━━ Records for this exercise ━━
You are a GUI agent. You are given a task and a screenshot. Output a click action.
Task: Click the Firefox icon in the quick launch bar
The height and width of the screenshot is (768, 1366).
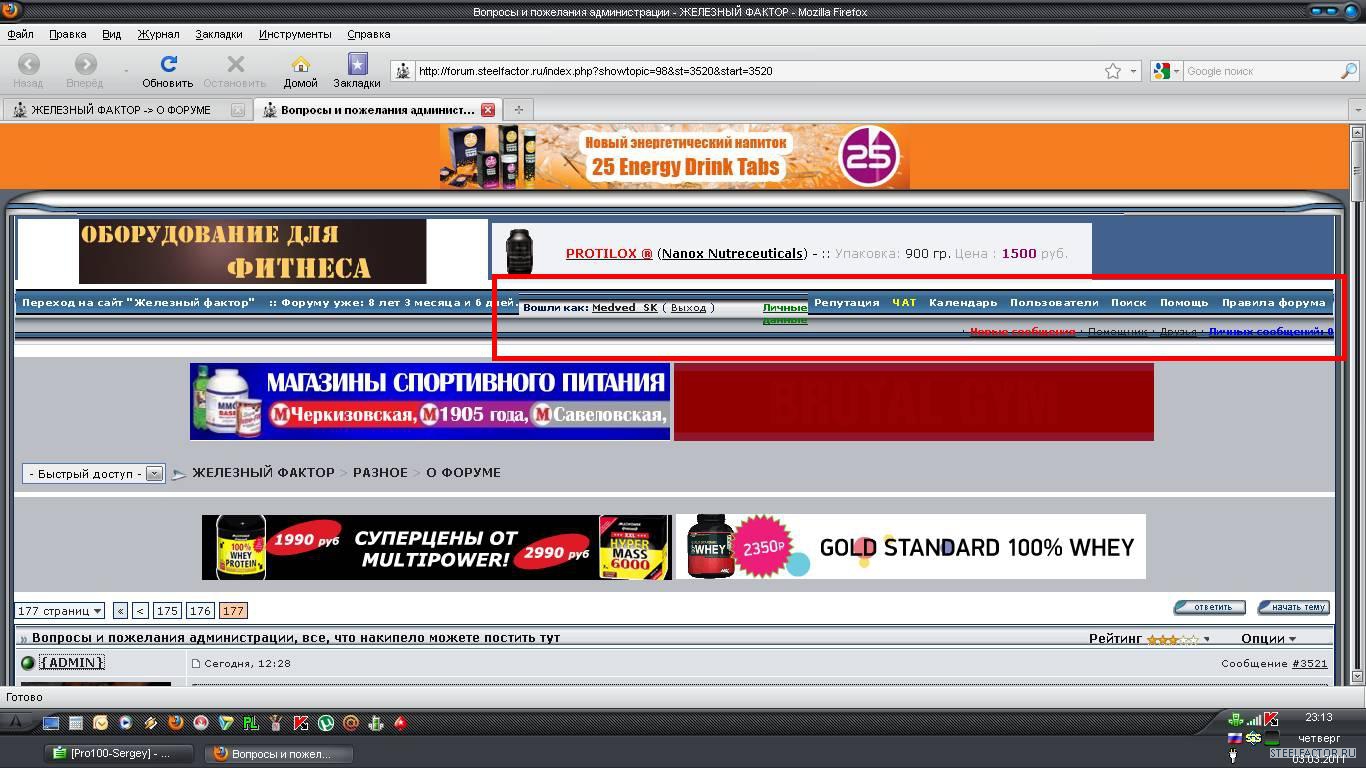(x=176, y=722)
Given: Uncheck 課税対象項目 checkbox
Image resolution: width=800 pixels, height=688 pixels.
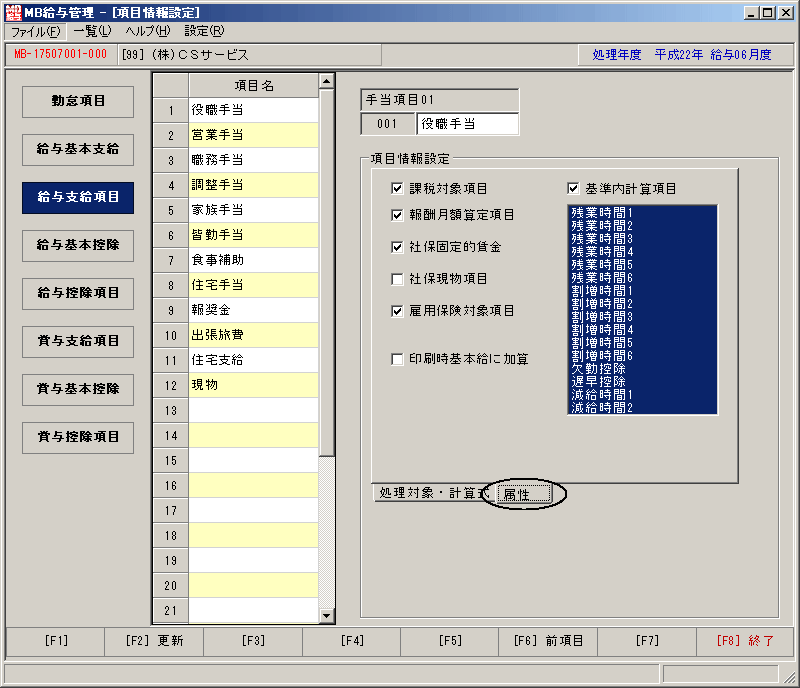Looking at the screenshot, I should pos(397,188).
━━━
* **Given problem**:
Copy out every line of the items above word for word, leaving out the pictures.

* **Worked solution**:
You are a GUI agent. You are given a task and a screenshot. Output a click action.
Task: Click the Firefox icon in the quick launch bar
The height and width of the screenshot is (768, 1366).
(x=176, y=722)
Given: Uncheck 課税対象項目 checkbox
Image resolution: width=800 pixels, height=688 pixels.
Looking at the screenshot, I should pos(397,188).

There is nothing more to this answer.